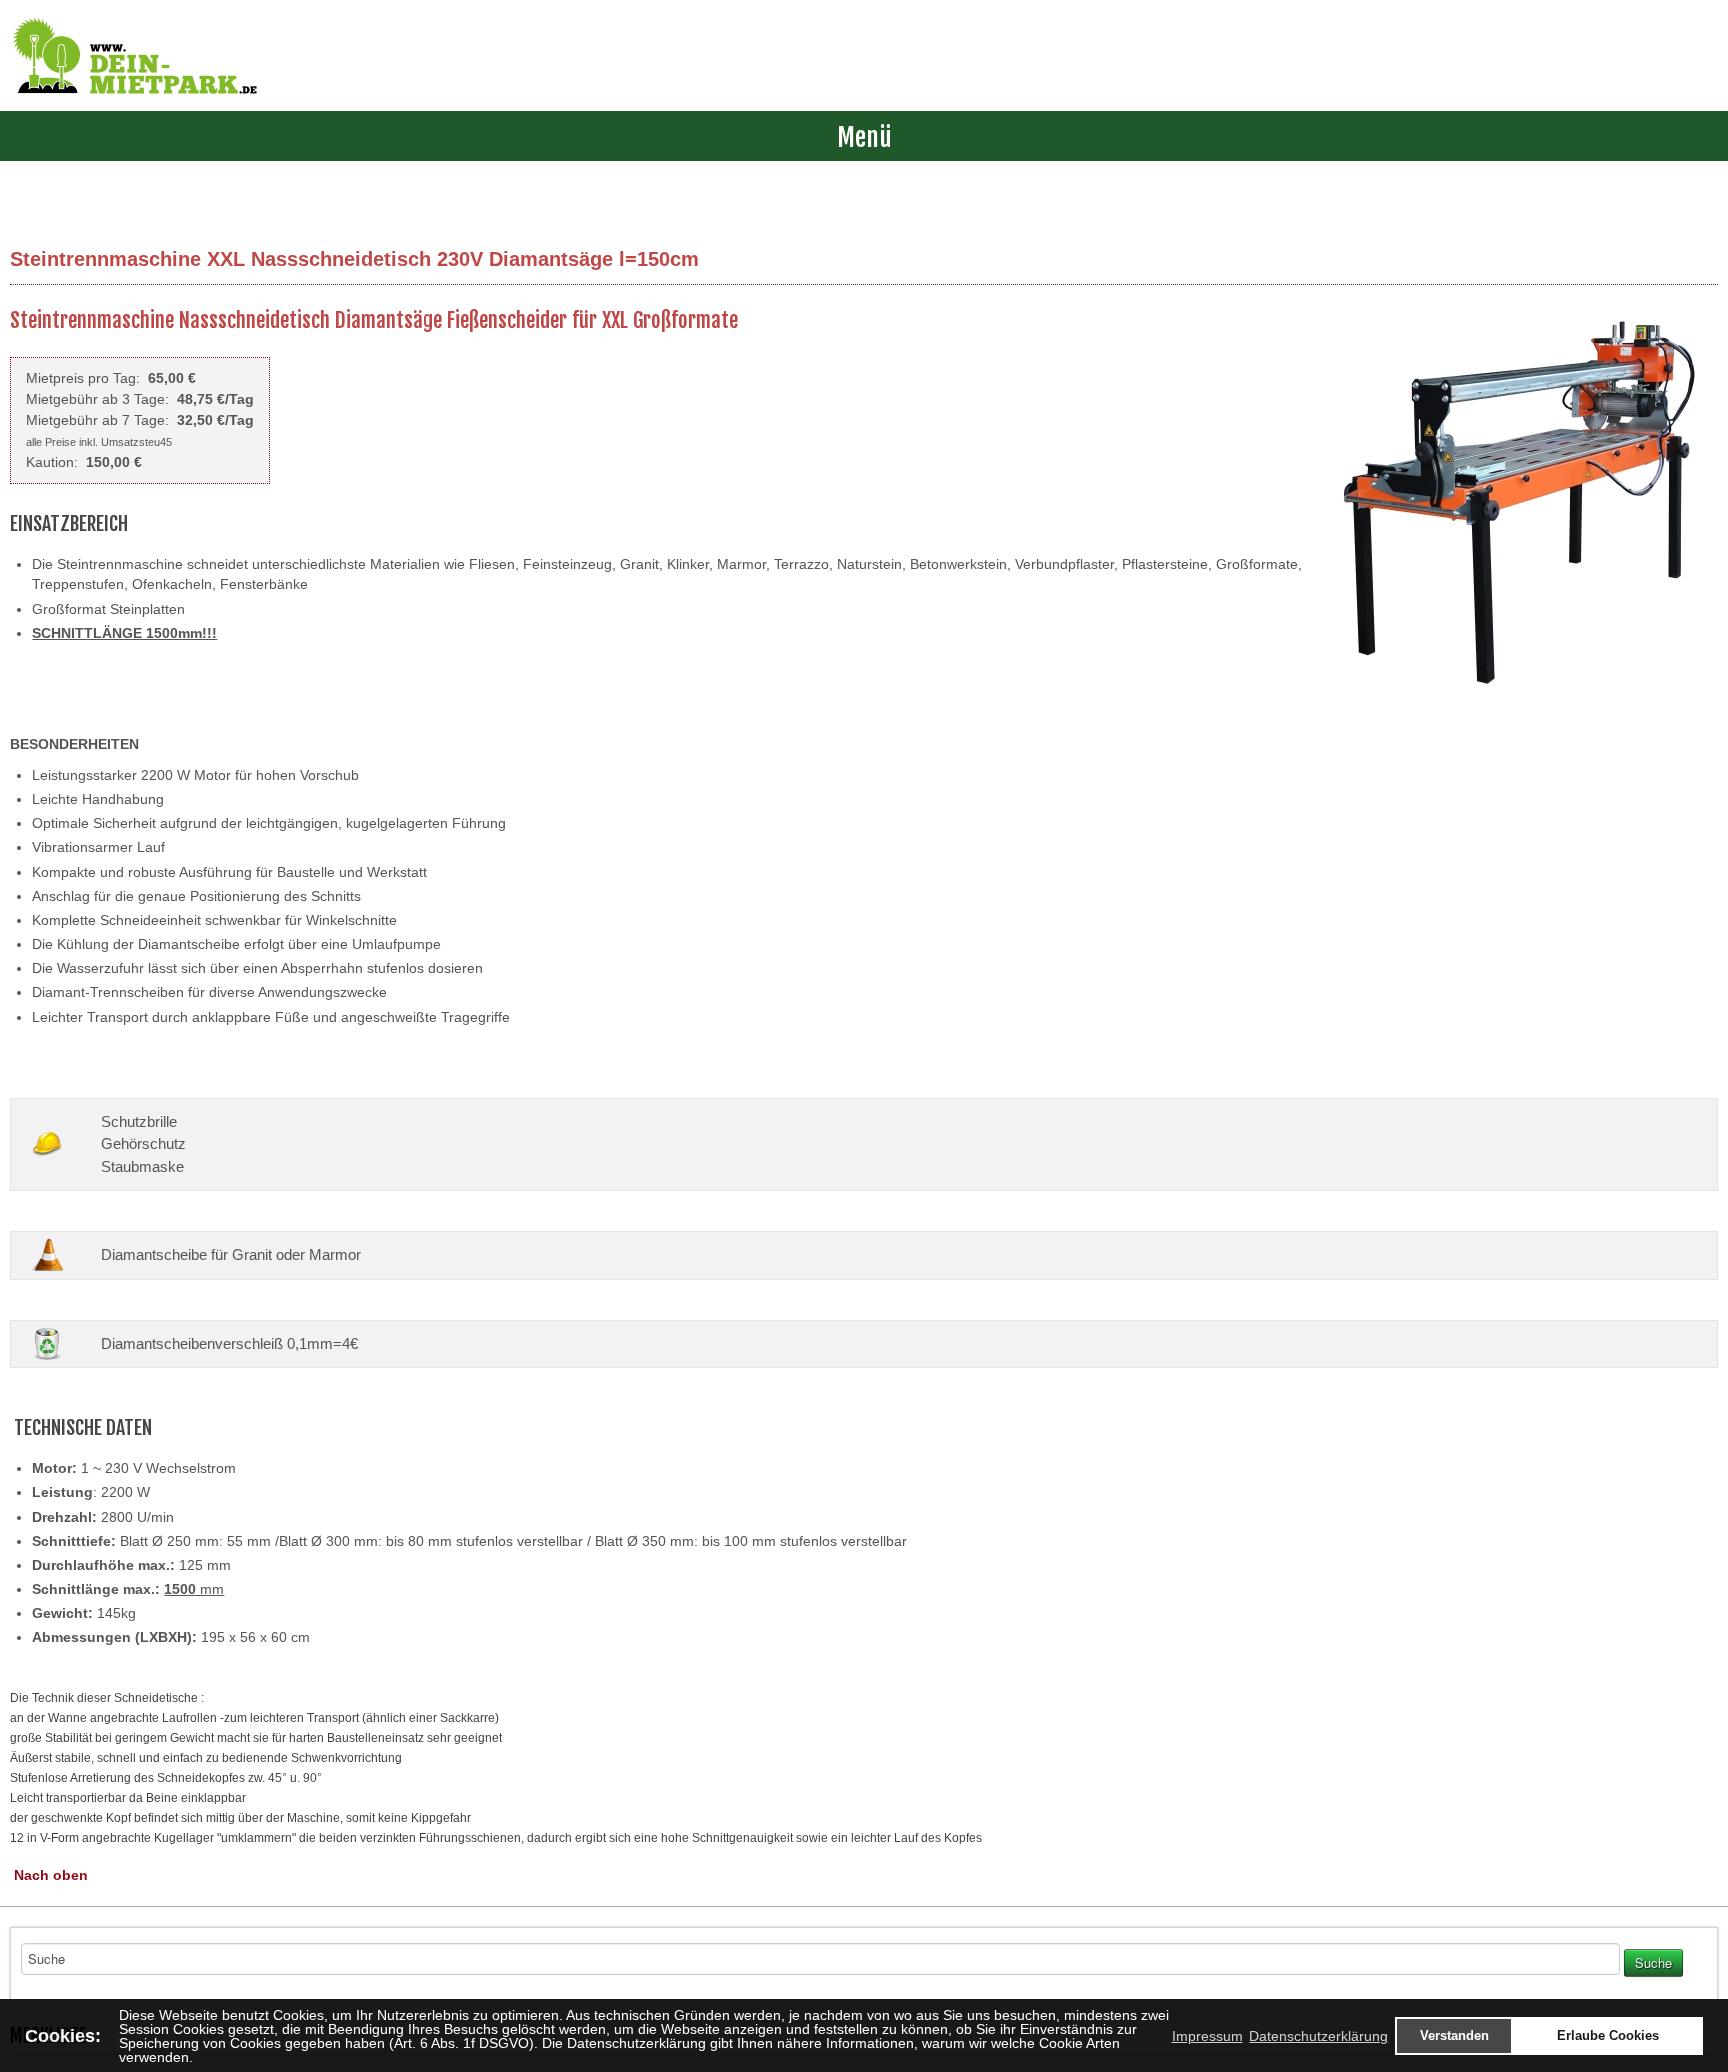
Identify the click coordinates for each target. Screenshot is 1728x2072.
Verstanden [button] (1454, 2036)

· · · ·

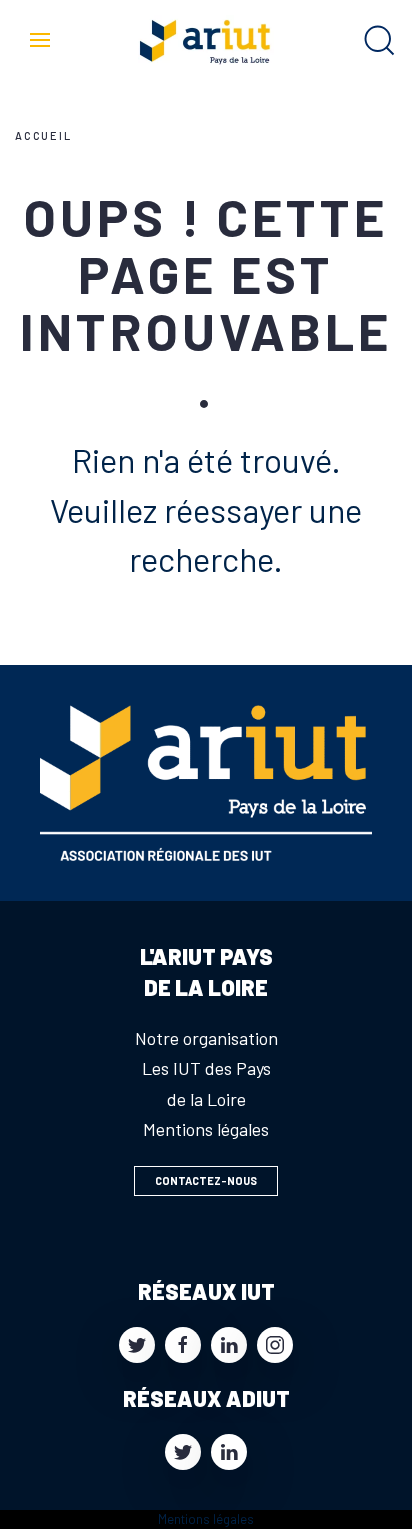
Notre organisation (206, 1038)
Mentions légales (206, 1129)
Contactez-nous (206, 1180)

· · · ·

Reproduce word for word the material above, beginning with the line that contains "Identify the click" and ending with the line that contains "Verstanden [button] (1454, 2036)".

Identify the click coordinates for each target. Screenshot is 1728x2072.
Verstanden [button] (1454, 2036)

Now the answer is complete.